Segment Start: Extracted material
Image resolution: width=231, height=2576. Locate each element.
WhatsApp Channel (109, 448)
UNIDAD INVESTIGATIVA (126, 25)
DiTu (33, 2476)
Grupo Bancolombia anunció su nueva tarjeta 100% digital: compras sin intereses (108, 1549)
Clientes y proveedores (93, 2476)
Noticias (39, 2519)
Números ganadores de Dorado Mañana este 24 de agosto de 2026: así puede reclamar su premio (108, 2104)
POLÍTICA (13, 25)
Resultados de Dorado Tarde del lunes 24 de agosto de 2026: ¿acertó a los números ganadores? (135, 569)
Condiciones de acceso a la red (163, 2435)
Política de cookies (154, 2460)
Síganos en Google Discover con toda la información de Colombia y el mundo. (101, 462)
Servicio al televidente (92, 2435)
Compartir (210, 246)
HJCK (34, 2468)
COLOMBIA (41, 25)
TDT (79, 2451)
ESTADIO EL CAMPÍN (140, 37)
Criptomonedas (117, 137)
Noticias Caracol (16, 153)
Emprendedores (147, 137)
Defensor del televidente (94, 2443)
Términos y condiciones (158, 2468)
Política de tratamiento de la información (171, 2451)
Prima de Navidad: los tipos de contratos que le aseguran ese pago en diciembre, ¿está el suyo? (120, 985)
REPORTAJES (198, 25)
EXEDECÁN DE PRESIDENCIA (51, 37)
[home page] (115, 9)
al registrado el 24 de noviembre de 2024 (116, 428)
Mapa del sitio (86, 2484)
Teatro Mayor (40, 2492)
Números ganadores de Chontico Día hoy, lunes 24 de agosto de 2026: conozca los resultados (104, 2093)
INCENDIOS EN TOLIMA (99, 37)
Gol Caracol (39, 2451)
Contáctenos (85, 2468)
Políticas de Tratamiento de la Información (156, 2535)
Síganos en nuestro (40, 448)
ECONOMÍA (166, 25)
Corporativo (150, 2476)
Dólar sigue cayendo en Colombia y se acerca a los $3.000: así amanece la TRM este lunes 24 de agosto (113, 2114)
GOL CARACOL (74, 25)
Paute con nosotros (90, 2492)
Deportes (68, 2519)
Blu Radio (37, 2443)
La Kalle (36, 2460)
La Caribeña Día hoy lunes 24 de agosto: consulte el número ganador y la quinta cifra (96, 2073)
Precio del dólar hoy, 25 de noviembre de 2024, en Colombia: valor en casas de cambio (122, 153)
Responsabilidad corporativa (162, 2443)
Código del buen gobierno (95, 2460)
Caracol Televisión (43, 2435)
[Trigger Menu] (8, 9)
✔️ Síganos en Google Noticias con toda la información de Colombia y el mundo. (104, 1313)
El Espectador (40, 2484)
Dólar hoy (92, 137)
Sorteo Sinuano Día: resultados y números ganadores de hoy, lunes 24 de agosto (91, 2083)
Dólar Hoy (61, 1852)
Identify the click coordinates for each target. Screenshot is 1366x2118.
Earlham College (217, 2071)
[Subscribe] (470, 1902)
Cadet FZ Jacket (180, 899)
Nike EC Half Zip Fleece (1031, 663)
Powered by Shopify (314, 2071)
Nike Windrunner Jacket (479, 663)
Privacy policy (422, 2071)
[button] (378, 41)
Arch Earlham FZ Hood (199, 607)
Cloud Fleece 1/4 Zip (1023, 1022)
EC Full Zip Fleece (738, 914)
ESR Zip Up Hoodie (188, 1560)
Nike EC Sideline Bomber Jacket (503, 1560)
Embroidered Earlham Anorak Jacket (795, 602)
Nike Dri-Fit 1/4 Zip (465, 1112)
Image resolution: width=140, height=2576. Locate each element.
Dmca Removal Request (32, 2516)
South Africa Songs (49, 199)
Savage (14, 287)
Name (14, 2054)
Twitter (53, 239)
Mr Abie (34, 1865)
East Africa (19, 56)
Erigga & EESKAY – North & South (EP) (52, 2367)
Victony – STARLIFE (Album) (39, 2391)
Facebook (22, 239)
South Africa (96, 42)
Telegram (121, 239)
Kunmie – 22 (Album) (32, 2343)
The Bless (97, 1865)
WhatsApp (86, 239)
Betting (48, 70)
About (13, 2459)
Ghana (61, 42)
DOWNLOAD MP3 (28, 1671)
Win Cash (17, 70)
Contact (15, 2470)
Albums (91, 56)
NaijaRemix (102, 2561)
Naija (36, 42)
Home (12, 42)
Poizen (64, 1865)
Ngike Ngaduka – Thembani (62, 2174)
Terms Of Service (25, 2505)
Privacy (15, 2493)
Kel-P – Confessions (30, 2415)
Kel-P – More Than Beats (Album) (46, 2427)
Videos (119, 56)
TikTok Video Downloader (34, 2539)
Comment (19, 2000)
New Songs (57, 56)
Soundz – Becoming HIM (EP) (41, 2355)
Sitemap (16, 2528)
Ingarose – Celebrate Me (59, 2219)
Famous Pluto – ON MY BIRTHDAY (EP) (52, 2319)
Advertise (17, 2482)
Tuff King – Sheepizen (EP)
Segment End: Extracted material
Task item. Write the records out precisely, omitting nothing.

Answer area.
Image resolution: width=231, height=2576. Locate each element.
WhatsApp Channel (109, 448)
UNIDAD INVESTIGATIVA (126, 25)
DiTu (33, 2476)
Grupo Bancolombia anunció su nueva tarjeta 100% digital: compras sin intereses (108, 1549)
Clientes y proveedores (93, 2476)
Noticias (39, 2519)
Números ganadores de Dorado Mañana este 24 de agosto de 2026: así puede reclamar su premio (108, 2104)
POLÍTICA (13, 25)
Resultados de Dorado Tarde del lunes 24 de agosto de 2026: ¿acertó a los números ganadores? (135, 569)
Condiciones de acceso a la red (163, 2435)
Política de cookies (154, 2460)
Síganos en Google Discover con toda la información de Colombia y el mundo. (101, 462)
Servicio al televidente (92, 2435)
Compartir (210, 246)
HJCK (34, 2468)
COLOMBIA (41, 25)
TDT (79, 2451)
ESTADIO EL CAMPÍN (140, 37)
Criptomonedas (117, 137)
Noticias Caracol (16, 153)
Emprendedores (147, 137)
Defensor del televidente (94, 2443)
Términos y condiciones (158, 2468)
Política de tratamiento de la información (171, 2451)
Prima de Navidad: los tipos de contratos que le aseguran ese pago en diciembre, ¿está el suyo? (120, 985)
REPORTAJES (198, 25)
EXEDECÁN DE PRESIDENCIA (51, 37)
[home page] (115, 9)
al registrado el 24 de noviembre de 2024 (116, 428)
Mapa del sitio (86, 2484)
Teatro Mayor (40, 2492)
Números ganadores de Chontico Día hoy, lunes 24 de agosto de 2026: conozca los resultados (104, 2093)
INCENDIOS EN TOLIMA (99, 37)
Gol Caracol (39, 2451)
Contáctenos (85, 2468)
Políticas de Tratamiento de la Información (156, 2535)
Síganos en nuestro (40, 448)
ECONOMÍA (166, 25)
Corporativo (150, 2476)
Dólar sigue cayendo en Colombia y se acerca a los $3.000: así amanece la TRM este lunes 24 de agosto (113, 2114)
GOL CARACOL (74, 25)
Paute con nosotros (90, 2492)
Deportes (68, 2519)
Blu Radio (37, 2443)
La Kalle (36, 2460)
La Caribeña Día hoy lunes 24 de agosto: consulte el número ganador y la quinta cifra (96, 2073)
Precio del dólar hoy, 25 de noviembre de 2024, en Colombia: valor en casas de cambio (122, 153)
Responsabilidad corporativa (162, 2443)
Código del buen gobierno (95, 2460)
Caracol Televisión (43, 2435)
[Trigger Menu] (8, 9)
✔️ Síganos en Google Noticias con toda la información de Colombia y el mundo. (104, 1313)
El Espectador (40, 2484)
Dólar hoy (92, 137)
Sorteo Sinuano Día: resultados y números ganadores de hoy, lunes 24 de agosto (91, 2083)
Dólar Hoy (61, 1852)
Identify the click coordinates for each target. Screenshot is 1366x2118.
Earlham College (217, 2071)
[Subscribe] (470, 1902)
Cadet FZ Jacket (180, 899)
Nike EC Half Zip Fleece (1031, 663)
Powered by Shopify (314, 2071)
Nike Windrunner Jacket (479, 663)
Privacy policy (422, 2071)
[button] (378, 41)
Arch Earlham FZ Hood (199, 607)
Cloud Fleece 1/4 Zip (1023, 1022)
EC Full Zip Fleece (738, 914)
ESR Zip Up Hoodie (188, 1560)
Nike EC Sideline Bomber Jacket (503, 1560)
Embroidered Earlham Anorak Jacket (795, 602)
Nike Dri-Fit 1/4 Zip (465, 1112)
Image resolution: width=140, height=2576. Locate each element.
Dmca Removal Request (32, 2516)
South Africa Songs (49, 199)
Savage (14, 287)
Name (14, 2054)
Twitter (53, 239)
Mr Abie (34, 1865)
East Africa (19, 56)
Erigga & EESKAY – North & South (EP) (52, 2367)
Victony – STARLIFE (Album) (39, 2391)
Facebook (22, 239)
South Africa (96, 42)
Telegram (121, 239)
Kunmie – 22 (Album) (32, 2343)
The Bless (97, 1865)
WhatsApp (86, 239)
Betting (48, 70)
About (13, 2459)
Ghana (61, 42)
DOWNLOAD MP3 (28, 1671)
Win Cash (17, 70)
Contact (15, 2470)
Albums (91, 56)
NaijaRemix (102, 2561)
Naija (36, 42)
Home (12, 42)
Poizen (64, 1865)
Ngike Ngaduka – Thembani (62, 2174)
Terms Of Service (25, 2505)
Privacy (15, 2493)
Kel-P – Confessions (30, 2415)
Kel-P – More Than Beats (Album) (46, 2427)
Videos (119, 56)
TikTok Video Downloader (34, 2539)
Comment (19, 2000)
New Songs (57, 56)
Soundz – Becoming HIM (EP) (41, 2355)
Sitemap (16, 2528)
Ingarose – Celebrate Me (59, 2219)
Famous Pluto – ON MY BIRTHDAY (EP) (52, 2319)
Advertise (17, 2482)
Tuff King – Sheepizen (EP)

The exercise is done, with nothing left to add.